■ WORK INSTRUCTIONS ■
Your copy runs from the line containing "Instruction: Click the" through the last line of the listing, both included. Restate those lines word for word and leave out pictures.

####################

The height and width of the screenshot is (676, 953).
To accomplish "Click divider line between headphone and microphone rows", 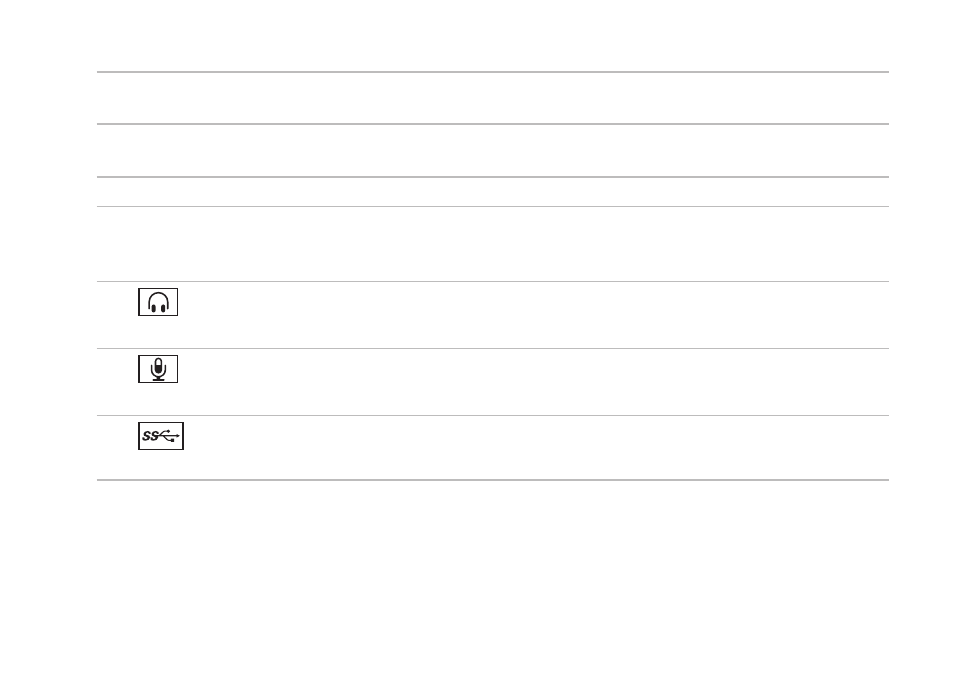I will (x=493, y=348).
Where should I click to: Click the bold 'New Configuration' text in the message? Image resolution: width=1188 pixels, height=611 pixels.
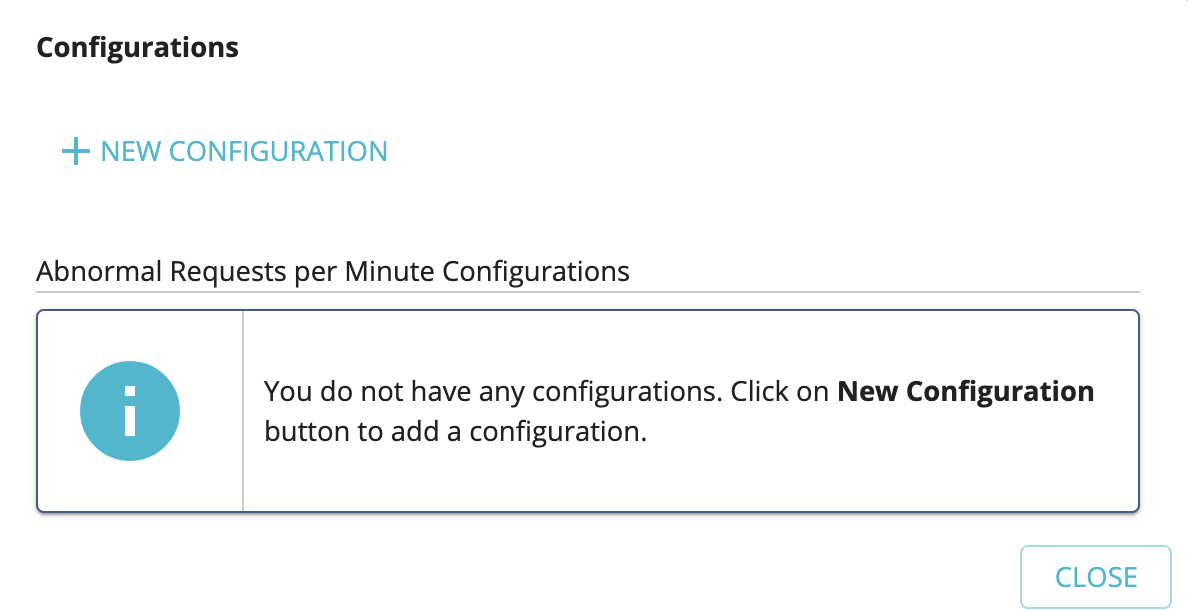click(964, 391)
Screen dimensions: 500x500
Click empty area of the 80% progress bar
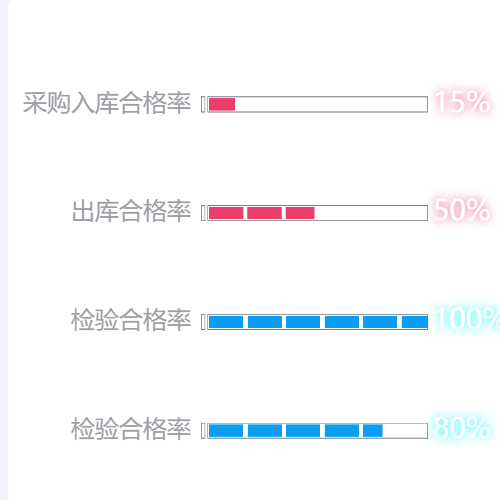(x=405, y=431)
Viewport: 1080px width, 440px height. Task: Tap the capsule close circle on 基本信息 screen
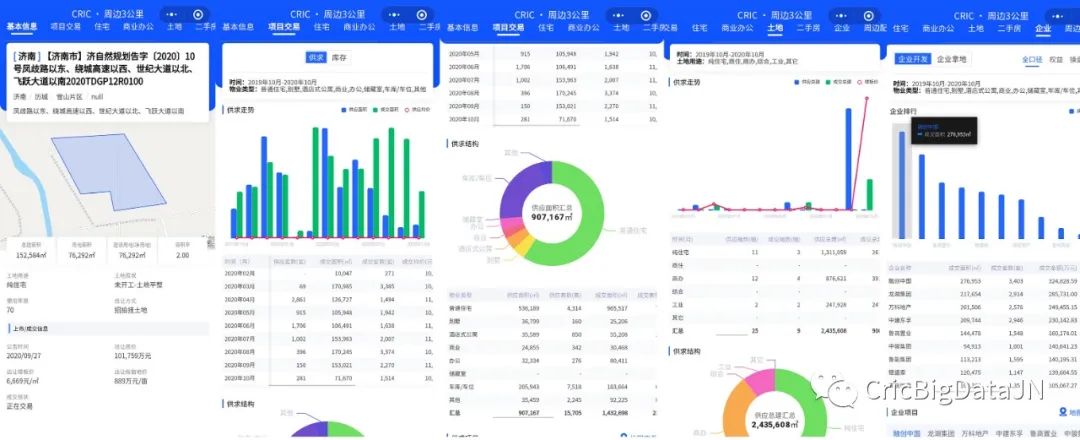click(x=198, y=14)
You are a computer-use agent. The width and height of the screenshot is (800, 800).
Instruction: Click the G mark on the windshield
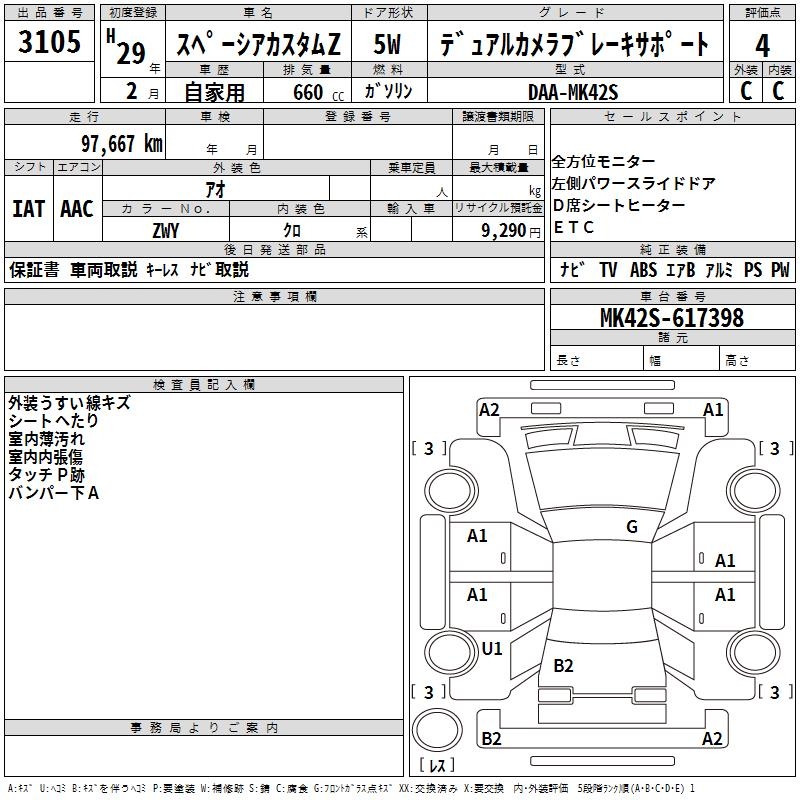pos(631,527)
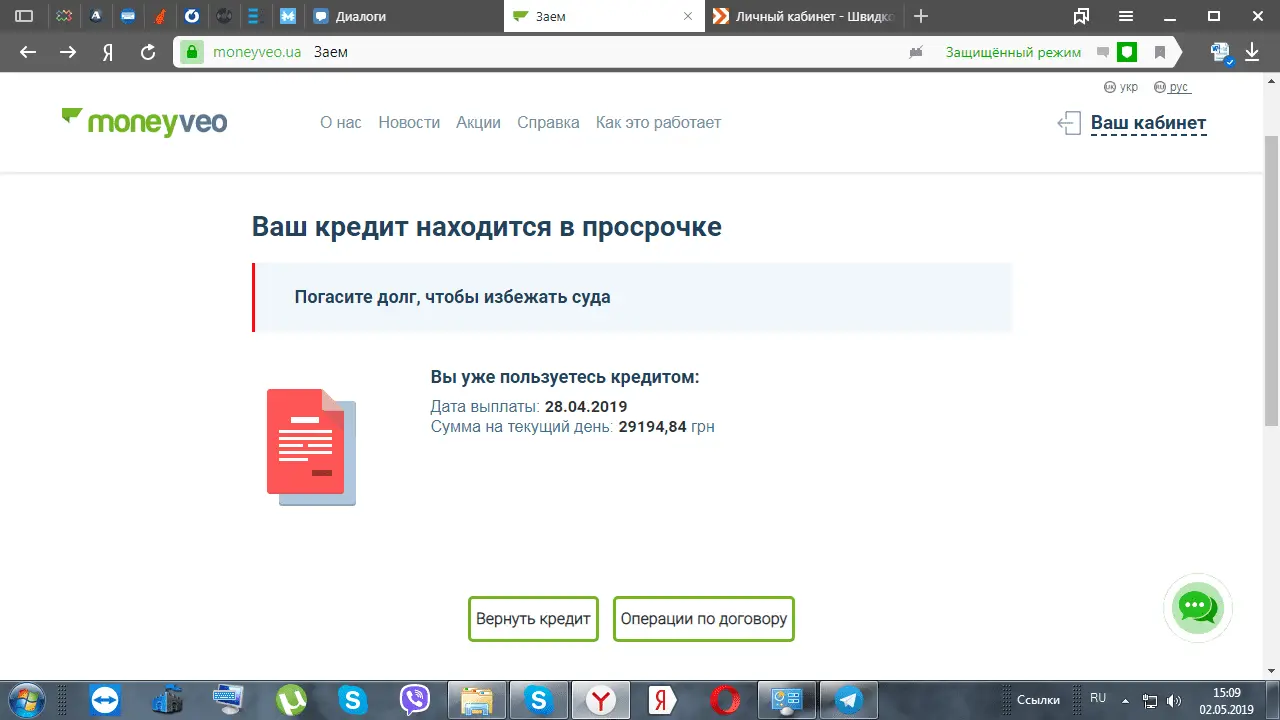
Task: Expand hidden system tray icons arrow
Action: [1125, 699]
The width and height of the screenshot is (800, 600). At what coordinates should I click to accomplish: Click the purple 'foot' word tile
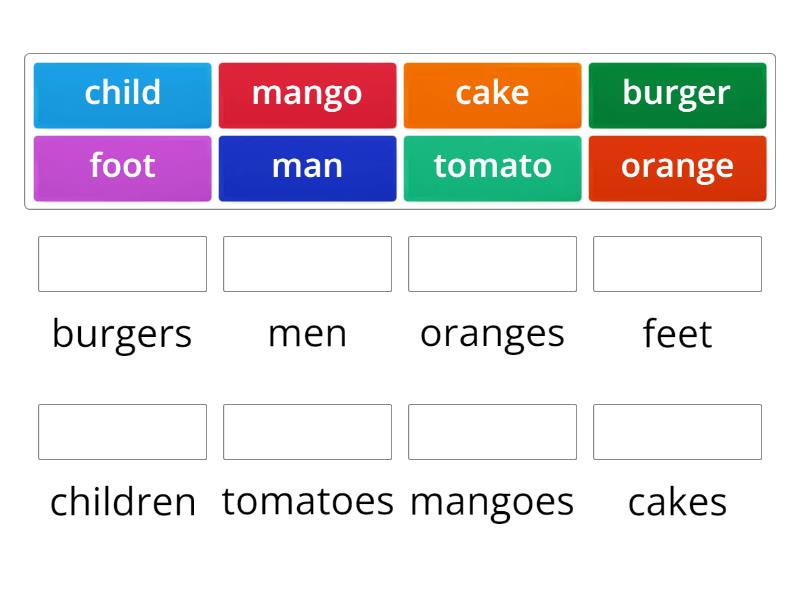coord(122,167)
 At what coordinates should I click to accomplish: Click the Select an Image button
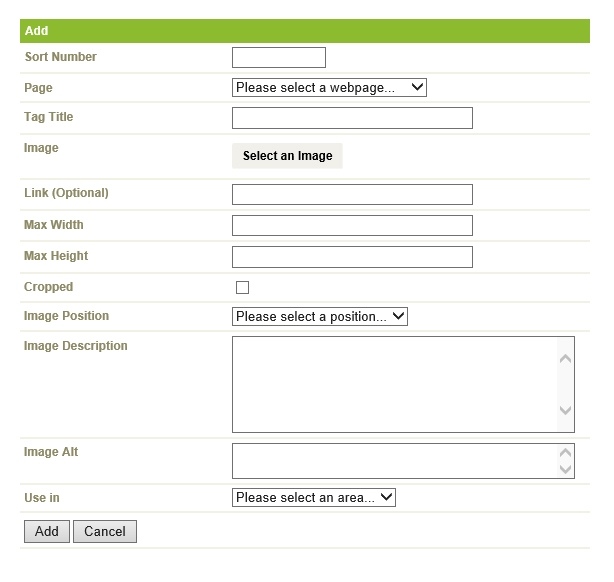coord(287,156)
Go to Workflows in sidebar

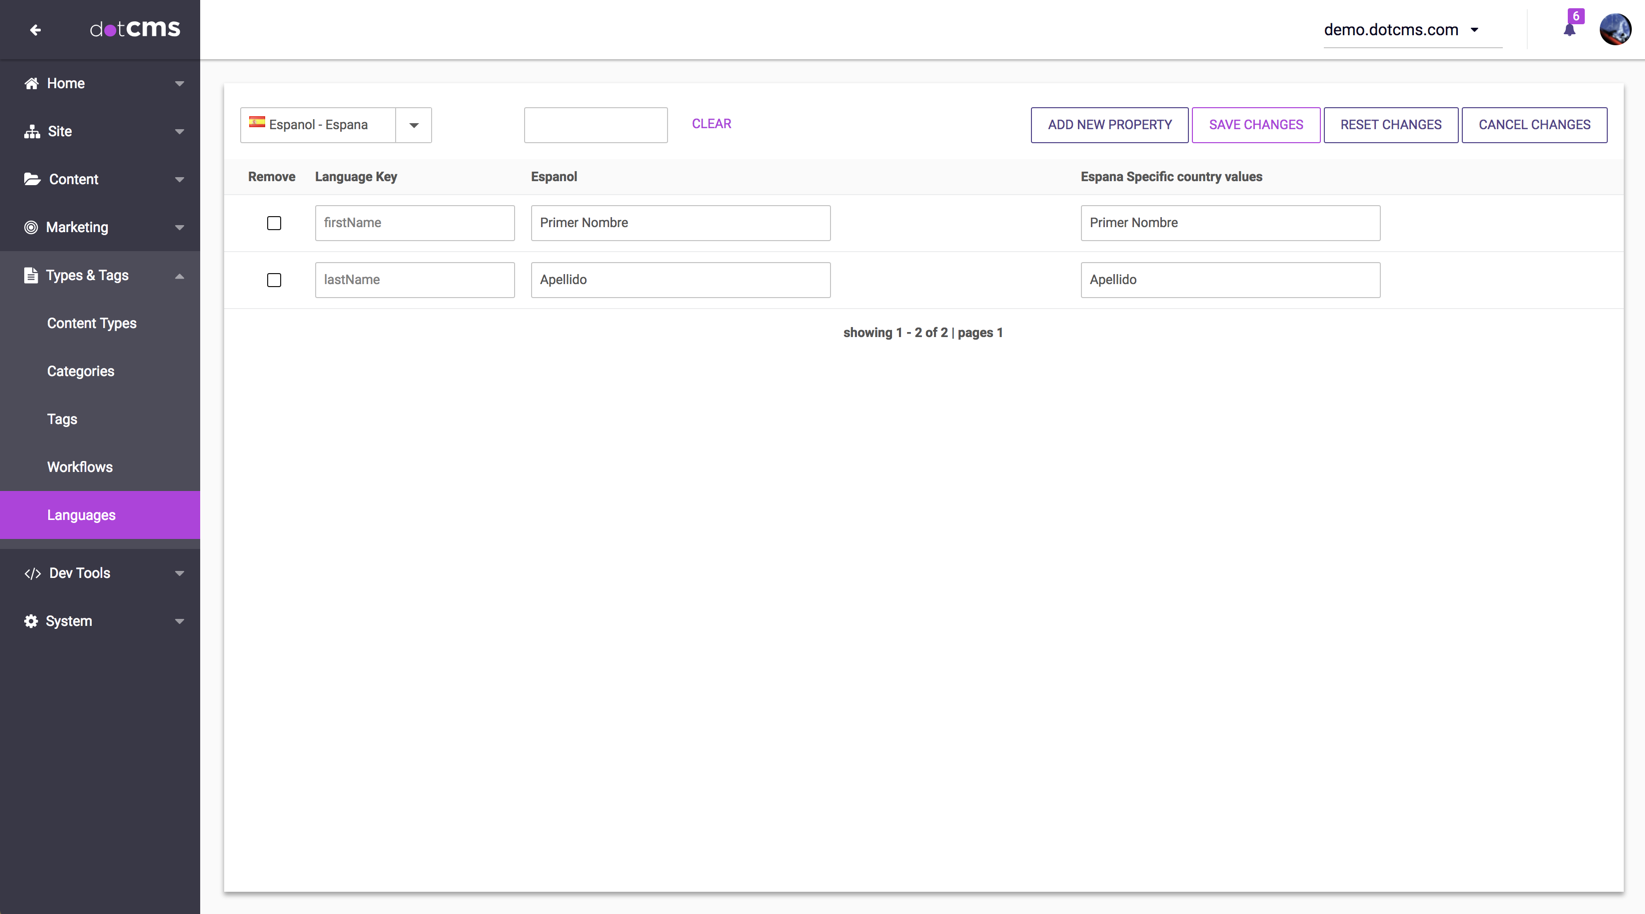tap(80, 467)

####################

■ WRITTEN RESPONSE ■
Instruction: Click the G mark on the windshield
pos(631,527)
Task: Expand hidden system tray icons arrow
Action: [1125, 699]
The width and height of the screenshot is (800, 600). At what coordinates should I click to accomplish: Click the purple 'foot' word tile
coord(122,167)
 At what coordinates should I click to accomplish: Click the Select an Image button
coord(287,156)
Go to Workflows in sidebar

tap(80, 467)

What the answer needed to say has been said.